Pixel coordinate grounding data
====================

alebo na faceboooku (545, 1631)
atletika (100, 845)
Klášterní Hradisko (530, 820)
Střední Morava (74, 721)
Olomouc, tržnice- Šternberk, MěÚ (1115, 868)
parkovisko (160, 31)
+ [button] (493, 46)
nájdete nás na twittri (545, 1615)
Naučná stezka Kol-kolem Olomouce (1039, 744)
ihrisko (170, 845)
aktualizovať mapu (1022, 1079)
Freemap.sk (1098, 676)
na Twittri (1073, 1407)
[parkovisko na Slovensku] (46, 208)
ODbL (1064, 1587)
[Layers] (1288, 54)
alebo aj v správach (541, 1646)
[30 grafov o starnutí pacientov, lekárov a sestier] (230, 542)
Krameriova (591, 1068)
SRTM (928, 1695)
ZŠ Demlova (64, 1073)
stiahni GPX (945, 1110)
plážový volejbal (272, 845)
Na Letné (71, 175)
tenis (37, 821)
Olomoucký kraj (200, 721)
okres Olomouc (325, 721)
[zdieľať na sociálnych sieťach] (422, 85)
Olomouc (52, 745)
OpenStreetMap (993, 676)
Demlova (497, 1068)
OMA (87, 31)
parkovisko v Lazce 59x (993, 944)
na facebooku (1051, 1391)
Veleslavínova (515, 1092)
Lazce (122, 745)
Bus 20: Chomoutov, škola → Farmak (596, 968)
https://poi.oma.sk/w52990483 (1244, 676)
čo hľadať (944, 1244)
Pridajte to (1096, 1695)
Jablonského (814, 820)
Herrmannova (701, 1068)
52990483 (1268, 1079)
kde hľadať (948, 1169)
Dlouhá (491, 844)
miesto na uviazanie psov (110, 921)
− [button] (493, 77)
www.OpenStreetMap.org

====================

Among the lines of the preceding data, which ones hold the word "OpenStreetMap"? List them.

OpenStreetMap (993, 676)
www.OpenStreetMap.org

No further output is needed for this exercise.